En el recuento de los daños nadie habla de los huerfanos de la pandemia. La pandemia de la covid-19 ha dejado más de 765 millones de diagnósticos y 6,9 millones de muertes a nivel global, según el recuento oficial, aunque la propia OMS elevó la cifra a 20 millones de vidas perdidas con relación a la enfermedad.

La contracción económica que la pandemia por covid-19 ha provocado (en México de alrededor del 8.5% del PIB durante 2020 según datos del INEGI arrojados en 2021) se traduce en una reorientación del presupuesto público y en una reducción del financiamiento internacional y privado, particularmente en áreas no dedicadas directamente a la prevención, diagnóstico y tratamiento de la enfermedad.  La ciencia en México es uno de tantos huérfanos que deben ser atendidos de forma emergente. 

En general, experimentamos una ralentización en todos los procesos administrativos y de gestión, incluyendo el acceso a servicios analíticos (de caracterización de materiales y otros), dado que muchos técnicos de laboratorio no estaban laborando, o bien, porque se trabajaba con el mínimo de personas posible. 

Tuvimos dificultades en el acceso y mantenimiento de equipo (las cadenas de suministro de los reactivos de laboratorio  se vieron muy afectadas en todo el mundo), así como en la adquisición de materiales o componentes de equipamiento de laboratorio (porque los técnicos especializados del extranjero que dan servicio a ciertos equipos no tenían permitido viajar a México). Incluso, para los casos en el área de la investigación clínica, el acceso a muestras hospitalarias o de campo también se vio retrasado, afectando la entrega en tiempo y forma de avances o resultados de investigación. Lo mismo aplica para el caso de experimentos con organismos vivos, pues las normativas para evitar contagios habían limitado ese tipo de trabajo.
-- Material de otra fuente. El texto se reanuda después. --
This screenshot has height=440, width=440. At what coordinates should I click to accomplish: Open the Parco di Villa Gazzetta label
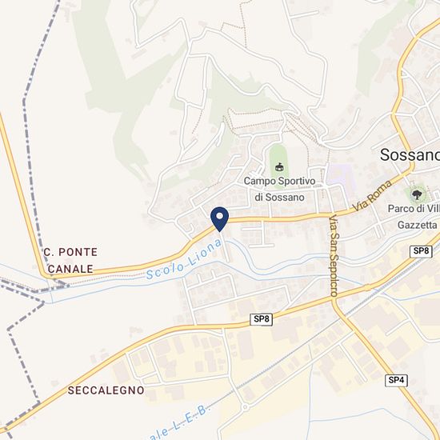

Los científicos de los países en desarrollo deben permanecer enfocados y ser conscientes de la ciencia de vanguardia, independientemente de cuán rápido o lento estén realizando sus propias investigaciones. Favorecer el avance responsable y planeado en el campo de la investigación clínica es necesario. La actual situación de crisis sanitaria y sus estragos puede ser una oportunidad para propiciar una demanda de la comunidad. Es también una oportunidad para avanzar en materia de normalización y regulación, así como para propiciar mejores prácticas de investigación, docencia, administración y gestión institucional, de tal manera que se pueda cimentar la resiliencia en la actividad científica y educativa del país. Esto implica que la investigación y la evaluación deben adoptar una forma más práctica y participativa para apoyar el aprendizaje continuo.

Referencias 

Saavedra-Delgado, Marlon E., Villaseñor-Todd, Ana, Caicedo-Agudelo, Sandra P., Lázaro-Presenda, David A., & Ng-Solís, Bernardo. (2021). Impacto en la morbimortalidad por COVID-19 según las regulaciones del uso de mascarilla. Gaceta médica de México, 157(3), 288-295. Epub 13 de septiembre de 2021. Recuperado desde: https://doi.org/10.24875/gmm.20000801

Delgado Ramos, G., Zanella, R., Cota Araiza, L., & López Torres, R. (2021). Impacto de la pandemia COVID-19 en la investigación y docencia en las nanociencias y la nanotecnología en México. Mundo Nano. Revista Interdisciplinaria En Nanociencias Y Nanotecnología, 14(27), 1e-19e. Recuperado desde: https://doi.org/10.22201/ceiich.24485691e.2021.27.69685

Thomaz, S., & Mormul, R.. (2014). Misinterpretation of ‘slow science’ and ‘academic productivism’ may obstruct science in developing countries. Brazilian Journal of Biology, 74(3), S001–S002. Recuperado desde: https://doi.org/10.1590/1519-6984.03013

Jorm, C., Iedema, R., Piper, D., Goodwin, N., & Searles, A. (2021). “Slow science” for 21st century healthcare: reinventing health service research that serves fast-paced, high-complexity care organisations. Journal of health organization and management, ahead-of-print(ahead-of-print), 701–716. Recuperado desde: https://doi.org/10.1108/JHOM-06-2020-0218

Dra. Ana Villaseñor-Todd

Científica, médica de profesión y empresaria mexicana investigadora destacada por sus estudios en encefalopatía hepática mínima, estrés oxidativo, calidad de vida y cognición social. Certificada por la Organización Panamericana de la Salud (OPS) como facilitadora de MhGap; CEO en Health Care Solution, VICOMMA Group.